TASK PROMPT: Set down, exactly as written, every line from the top of the records below to the line containing "Task: Click the Windows start button", both ends included, and no others.

=== DATA TO PROCESS ===

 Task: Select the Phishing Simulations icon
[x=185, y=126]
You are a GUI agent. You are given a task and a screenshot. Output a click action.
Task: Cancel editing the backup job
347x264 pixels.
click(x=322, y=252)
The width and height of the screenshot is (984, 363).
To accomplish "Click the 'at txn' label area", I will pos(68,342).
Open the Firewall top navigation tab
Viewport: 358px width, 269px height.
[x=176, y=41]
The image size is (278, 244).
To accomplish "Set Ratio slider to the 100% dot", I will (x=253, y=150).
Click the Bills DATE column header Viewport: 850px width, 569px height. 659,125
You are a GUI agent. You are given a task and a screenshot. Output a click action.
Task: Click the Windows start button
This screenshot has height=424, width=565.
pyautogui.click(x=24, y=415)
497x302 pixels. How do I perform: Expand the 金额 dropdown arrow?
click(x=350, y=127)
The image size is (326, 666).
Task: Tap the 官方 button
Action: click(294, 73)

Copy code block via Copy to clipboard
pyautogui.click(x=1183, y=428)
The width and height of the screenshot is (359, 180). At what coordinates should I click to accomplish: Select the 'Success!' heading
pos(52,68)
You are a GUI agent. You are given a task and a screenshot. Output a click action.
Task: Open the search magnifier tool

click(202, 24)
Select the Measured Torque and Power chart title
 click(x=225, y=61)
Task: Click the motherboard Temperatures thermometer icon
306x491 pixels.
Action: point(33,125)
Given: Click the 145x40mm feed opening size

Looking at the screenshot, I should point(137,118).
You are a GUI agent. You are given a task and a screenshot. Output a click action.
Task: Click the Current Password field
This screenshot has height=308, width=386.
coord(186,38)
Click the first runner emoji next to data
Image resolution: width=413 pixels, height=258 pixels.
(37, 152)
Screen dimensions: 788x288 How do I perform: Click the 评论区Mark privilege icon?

===

ANSWER SECTION:
 Task: Select the Phishing Simulations icon
[x=185, y=126]
You are a GUI agent. You are given a task and a screenshot. Output a click action.
Task: Cancel editing the backup job
347x264 pixels.
click(x=322, y=252)
The width and height of the screenshot is (984, 363).
To accomplish "Click the 'at txn' label area", I will pos(68,342).
Open the Firewall top navigation tab
Viewport: 358px width, 269px height.
[x=176, y=41]
The image size is (278, 244).
To accomplish "Set Ratio slider to the 100% dot", I will (x=253, y=150).
Click the Bills DATE column header Viewport: 850px width, 569px height. 659,125
You are a GUI agent. You are given a task and a screenshot. Output a click action.
Task: Click the Windows start button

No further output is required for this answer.